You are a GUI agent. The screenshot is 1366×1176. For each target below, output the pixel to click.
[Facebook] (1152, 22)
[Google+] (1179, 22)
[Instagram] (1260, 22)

= = =

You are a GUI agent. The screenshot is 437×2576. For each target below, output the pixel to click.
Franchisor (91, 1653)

= = =

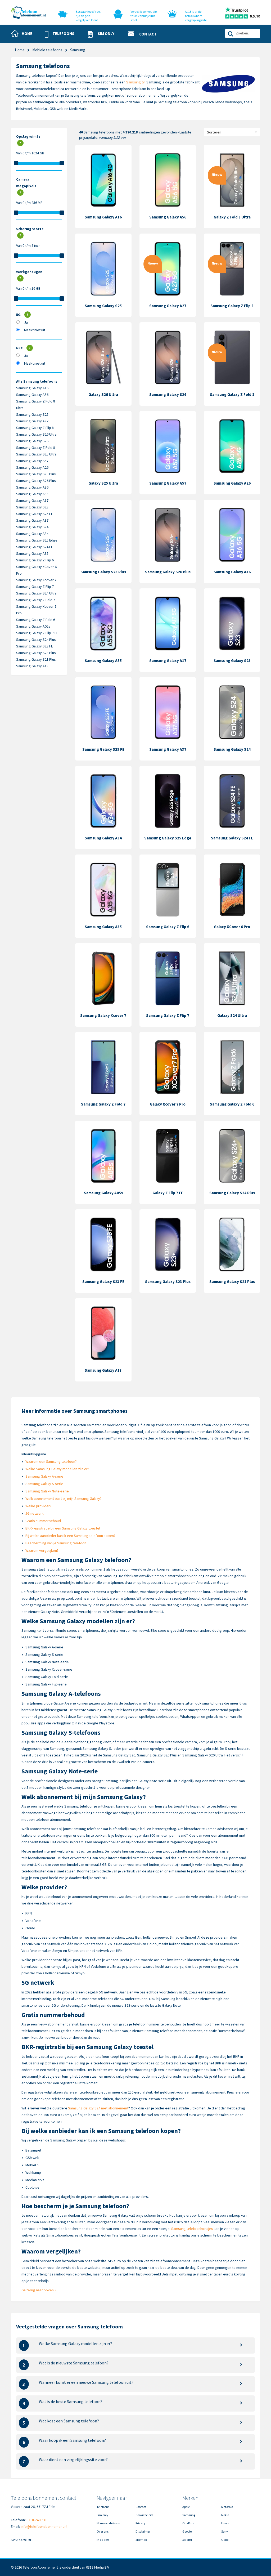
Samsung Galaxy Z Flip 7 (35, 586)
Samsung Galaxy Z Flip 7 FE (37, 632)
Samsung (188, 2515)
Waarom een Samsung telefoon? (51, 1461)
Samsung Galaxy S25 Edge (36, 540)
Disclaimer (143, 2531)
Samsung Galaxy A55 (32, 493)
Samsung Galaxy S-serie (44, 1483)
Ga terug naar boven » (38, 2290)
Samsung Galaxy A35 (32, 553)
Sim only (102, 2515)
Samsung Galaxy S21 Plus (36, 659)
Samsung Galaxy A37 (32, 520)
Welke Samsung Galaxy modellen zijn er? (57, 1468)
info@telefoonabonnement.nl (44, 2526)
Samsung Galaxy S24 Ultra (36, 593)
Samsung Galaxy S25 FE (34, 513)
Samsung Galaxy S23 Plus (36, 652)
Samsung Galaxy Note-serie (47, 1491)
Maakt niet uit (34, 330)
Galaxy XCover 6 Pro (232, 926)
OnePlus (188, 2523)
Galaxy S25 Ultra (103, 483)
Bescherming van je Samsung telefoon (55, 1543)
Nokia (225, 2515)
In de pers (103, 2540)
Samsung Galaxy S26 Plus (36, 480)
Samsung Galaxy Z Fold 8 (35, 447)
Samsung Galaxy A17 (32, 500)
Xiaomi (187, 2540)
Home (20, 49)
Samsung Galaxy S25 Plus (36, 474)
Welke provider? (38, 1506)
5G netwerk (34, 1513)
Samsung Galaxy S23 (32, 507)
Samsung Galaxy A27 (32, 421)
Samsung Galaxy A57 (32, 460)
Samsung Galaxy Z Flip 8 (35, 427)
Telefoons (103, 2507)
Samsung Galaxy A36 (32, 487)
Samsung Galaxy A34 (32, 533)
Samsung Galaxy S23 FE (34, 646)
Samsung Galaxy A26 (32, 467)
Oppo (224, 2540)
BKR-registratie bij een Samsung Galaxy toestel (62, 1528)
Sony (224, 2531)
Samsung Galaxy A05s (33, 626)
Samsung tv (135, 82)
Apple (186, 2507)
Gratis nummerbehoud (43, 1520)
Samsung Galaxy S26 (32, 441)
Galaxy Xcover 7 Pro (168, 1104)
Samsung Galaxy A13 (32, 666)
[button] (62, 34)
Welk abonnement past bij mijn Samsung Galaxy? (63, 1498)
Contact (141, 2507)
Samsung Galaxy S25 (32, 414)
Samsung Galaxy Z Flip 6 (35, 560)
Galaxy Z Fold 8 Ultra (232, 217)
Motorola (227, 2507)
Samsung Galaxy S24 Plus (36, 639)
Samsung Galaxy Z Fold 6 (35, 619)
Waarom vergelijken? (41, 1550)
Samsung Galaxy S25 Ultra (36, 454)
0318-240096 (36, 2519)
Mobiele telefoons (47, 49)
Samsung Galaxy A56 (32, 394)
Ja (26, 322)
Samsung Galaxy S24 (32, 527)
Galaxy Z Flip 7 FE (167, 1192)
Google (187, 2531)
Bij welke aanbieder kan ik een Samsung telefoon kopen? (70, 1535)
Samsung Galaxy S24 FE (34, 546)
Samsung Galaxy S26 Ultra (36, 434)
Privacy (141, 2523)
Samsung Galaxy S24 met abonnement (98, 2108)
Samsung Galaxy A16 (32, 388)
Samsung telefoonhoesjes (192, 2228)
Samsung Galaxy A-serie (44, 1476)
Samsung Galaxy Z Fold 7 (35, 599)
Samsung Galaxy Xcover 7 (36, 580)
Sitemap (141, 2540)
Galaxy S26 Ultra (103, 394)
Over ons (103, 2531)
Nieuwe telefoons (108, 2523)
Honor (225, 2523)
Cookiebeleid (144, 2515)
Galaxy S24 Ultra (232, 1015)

= = =

What the exercise asks: Say only the number of lines above holding "target".

The answer: 2